ASSIGNMENT
The answer must consist of each line below that holds the word "computer", copied as it stands.
++++++++++
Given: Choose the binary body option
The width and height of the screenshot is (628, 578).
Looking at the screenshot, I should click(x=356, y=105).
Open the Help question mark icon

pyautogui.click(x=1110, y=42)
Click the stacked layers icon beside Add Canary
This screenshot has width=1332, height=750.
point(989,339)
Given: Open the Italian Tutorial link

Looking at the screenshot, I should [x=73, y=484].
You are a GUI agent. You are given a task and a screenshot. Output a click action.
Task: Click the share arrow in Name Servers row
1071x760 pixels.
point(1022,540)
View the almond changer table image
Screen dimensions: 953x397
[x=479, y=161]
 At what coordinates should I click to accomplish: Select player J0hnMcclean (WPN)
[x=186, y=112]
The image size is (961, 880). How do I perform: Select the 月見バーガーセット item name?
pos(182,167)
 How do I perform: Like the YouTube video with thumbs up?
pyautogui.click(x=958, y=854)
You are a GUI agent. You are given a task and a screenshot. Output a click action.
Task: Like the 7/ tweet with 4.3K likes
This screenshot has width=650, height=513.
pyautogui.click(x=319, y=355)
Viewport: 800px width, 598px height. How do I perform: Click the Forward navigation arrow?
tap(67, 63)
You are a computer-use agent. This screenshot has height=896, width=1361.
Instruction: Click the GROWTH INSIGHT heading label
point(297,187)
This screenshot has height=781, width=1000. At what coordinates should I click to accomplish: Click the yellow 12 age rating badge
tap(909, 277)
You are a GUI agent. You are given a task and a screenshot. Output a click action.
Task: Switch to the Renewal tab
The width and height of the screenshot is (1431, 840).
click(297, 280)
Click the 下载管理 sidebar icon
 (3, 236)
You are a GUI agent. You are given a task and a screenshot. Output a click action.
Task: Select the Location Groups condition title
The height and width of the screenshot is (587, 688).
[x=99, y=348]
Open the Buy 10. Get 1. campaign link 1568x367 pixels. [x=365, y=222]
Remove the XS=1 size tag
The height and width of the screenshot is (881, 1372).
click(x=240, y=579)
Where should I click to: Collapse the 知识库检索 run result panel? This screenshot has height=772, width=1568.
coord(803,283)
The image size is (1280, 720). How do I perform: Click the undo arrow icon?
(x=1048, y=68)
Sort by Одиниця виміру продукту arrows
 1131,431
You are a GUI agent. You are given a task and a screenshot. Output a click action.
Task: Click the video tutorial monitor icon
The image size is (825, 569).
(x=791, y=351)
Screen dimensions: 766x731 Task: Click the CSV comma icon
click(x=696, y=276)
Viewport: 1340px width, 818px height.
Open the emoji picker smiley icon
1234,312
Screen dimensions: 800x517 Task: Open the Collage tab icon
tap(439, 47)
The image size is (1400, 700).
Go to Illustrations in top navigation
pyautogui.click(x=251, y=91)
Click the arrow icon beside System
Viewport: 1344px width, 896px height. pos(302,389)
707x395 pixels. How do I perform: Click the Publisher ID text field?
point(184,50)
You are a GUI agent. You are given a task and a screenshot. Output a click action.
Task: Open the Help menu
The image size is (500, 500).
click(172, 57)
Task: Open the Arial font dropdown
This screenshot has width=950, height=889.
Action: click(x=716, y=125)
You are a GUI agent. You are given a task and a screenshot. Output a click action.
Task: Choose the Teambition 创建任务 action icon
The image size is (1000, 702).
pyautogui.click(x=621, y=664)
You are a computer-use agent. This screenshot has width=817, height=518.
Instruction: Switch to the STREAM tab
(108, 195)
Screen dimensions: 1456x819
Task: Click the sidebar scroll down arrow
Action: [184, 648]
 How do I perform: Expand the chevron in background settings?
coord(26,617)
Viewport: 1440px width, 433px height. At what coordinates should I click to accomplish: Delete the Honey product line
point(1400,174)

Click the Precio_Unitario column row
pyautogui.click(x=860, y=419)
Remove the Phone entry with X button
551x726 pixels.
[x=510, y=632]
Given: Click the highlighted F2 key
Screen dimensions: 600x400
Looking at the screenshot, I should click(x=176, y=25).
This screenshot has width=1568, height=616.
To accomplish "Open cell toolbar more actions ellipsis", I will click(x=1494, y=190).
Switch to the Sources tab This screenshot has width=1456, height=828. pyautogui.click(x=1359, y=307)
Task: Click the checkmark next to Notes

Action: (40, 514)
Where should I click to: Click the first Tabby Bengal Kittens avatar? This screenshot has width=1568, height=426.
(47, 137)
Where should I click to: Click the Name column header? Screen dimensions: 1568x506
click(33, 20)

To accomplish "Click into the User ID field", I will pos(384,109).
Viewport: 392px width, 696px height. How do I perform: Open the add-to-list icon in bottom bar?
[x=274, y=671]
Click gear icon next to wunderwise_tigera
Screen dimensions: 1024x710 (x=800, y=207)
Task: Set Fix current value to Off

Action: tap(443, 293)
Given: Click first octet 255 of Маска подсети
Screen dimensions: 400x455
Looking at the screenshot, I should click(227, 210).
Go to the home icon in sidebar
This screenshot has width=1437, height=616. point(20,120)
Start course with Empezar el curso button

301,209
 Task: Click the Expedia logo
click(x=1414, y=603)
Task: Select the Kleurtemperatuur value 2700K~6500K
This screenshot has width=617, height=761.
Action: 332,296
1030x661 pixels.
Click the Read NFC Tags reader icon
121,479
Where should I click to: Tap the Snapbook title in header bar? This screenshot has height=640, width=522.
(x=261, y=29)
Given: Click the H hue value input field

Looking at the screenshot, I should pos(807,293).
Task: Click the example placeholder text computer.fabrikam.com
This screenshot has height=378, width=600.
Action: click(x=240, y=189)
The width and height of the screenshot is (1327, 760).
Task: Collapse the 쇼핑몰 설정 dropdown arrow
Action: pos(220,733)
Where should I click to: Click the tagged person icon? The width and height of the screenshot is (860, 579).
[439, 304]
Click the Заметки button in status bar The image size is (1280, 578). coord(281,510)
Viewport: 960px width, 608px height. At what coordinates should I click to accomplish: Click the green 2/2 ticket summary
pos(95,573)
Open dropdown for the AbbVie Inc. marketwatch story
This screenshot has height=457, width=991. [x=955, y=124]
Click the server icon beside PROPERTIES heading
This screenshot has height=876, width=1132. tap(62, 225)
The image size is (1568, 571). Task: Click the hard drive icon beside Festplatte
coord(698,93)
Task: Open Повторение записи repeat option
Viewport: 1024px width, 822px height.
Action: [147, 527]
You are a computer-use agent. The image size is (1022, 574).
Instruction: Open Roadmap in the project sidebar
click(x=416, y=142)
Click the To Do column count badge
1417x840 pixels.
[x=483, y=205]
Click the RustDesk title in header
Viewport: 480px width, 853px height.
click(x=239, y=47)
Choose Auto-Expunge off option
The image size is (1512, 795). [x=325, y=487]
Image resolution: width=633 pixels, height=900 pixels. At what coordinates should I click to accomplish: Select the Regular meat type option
++++++++++
EXERCISE RESPONSE
You are a computer-use agent. This screenshot has height=896, width=1361.
You are a computer-use agent. This screenshot has width=817, height=518.
Task: Click the example placeholder text computer.fabrikam.com
You are a computer-use agent. The image size is (1022, 574).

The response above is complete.